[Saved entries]
########################################

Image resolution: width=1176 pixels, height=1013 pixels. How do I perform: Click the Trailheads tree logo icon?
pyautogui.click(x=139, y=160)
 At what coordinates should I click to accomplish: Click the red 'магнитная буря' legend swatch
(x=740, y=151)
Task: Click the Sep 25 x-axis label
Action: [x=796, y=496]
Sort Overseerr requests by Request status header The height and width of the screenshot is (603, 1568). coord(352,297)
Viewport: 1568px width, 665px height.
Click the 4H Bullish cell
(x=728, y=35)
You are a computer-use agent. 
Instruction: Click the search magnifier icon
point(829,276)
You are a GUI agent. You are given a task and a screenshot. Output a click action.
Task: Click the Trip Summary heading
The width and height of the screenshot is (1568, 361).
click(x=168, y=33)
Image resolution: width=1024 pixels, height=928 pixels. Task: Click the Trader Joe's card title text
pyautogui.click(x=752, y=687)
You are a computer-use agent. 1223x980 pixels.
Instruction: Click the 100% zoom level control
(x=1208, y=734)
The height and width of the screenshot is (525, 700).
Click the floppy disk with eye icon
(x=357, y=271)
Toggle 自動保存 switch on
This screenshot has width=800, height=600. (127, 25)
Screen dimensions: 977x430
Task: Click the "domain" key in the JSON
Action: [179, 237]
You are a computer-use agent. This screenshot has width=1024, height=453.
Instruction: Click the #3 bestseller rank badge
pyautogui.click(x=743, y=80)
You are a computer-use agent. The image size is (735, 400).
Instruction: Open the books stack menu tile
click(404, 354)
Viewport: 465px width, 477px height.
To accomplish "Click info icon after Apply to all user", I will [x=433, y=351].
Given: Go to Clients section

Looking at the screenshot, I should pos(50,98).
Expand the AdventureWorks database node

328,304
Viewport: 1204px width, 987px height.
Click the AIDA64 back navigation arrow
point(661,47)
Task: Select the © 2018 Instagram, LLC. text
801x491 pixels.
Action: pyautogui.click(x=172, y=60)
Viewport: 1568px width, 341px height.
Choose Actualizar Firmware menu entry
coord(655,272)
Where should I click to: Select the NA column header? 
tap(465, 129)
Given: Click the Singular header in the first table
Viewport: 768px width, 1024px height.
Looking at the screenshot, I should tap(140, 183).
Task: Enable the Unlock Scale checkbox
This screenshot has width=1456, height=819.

########################################

- [Your assignment]
With nothing left out, return each entry exactly.

- [Written solution]
Image resolution: width=1176 pixels, height=1013 pixels. How do I perform: Click the Trailheads tree logo icon?
pyautogui.click(x=139, y=160)
 At what coordinates should I click to accomplish: Click the red 'магнитная буря' legend swatch
(x=740, y=151)
Task: Click the Sep 25 x-axis label
Action: [x=796, y=496]
Sort Overseerr requests by Request status header The height and width of the screenshot is (603, 1568). coord(352,297)
Viewport: 1568px width, 665px height.
Click the 4H Bullish cell
(x=728, y=35)
You are a computer-use agent. 
Instruction: Click the search magnifier icon
point(829,276)
You are a GUI agent. You are given a task and a screenshot. Output a click action.
Task: Click the Trip Summary heading
The width and height of the screenshot is (1568, 361).
click(x=168, y=33)
Image resolution: width=1024 pixels, height=928 pixels. Task: Click the Trader Joe's card title text
pyautogui.click(x=752, y=687)
You are a computer-use agent. 1223x980 pixels.
Instruction: Click the 100% zoom level control
(x=1208, y=734)
The height and width of the screenshot is (525, 700).
Click the floppy disk with eye icon
(x=357, y=271)
Toggle 自動保存 switch on
This screenshot has width=800, height=600. (127, 25)
Screen dimensions: 977x430
Task: Click the "domain" key in the JSON
Action: [179, 237]
You are a computer-use agent. This screenshot has width=1024, height=453.
Instruction: Click the #3 bestseller rank badge
pyautogui.click(x=743, y=80)
You are a computer-use agent. The image size is (735, 400).
Instruction: Open the books stack menu tile
click(404, 354)
Viewport: 465px width, 477px height.
To accomplish "Click info icon after Apply to all user", I will [x=433, y=351].
Given: Go to Clients section

Looking at the screenshot, I should pos(50,98).
Expand the AdventureWorks database node

328,304
Viewport: 1204px width, 987px height.
Click the AIDA64 back navigation arrow
point(661,47)
Task: Select the © 2018 Instagram, LLC. text
801x491 pixels.
Action: pyautogui.click(x=172, y=60)
Viewport: 1568px width, 341px height.
Choose Actualizar Firmware menu entry
coord(655,272)
Where should I click to: Select the NA column header? 
tap(465, 129)
Given: Click the Singular header in the first table
Viewport: 768px width, 1024px height.
Looking at the screenshot, I should tap(140, 183).
Task: Enable the Unlock Scale checkbox
This screenshot has width=1456, height=819.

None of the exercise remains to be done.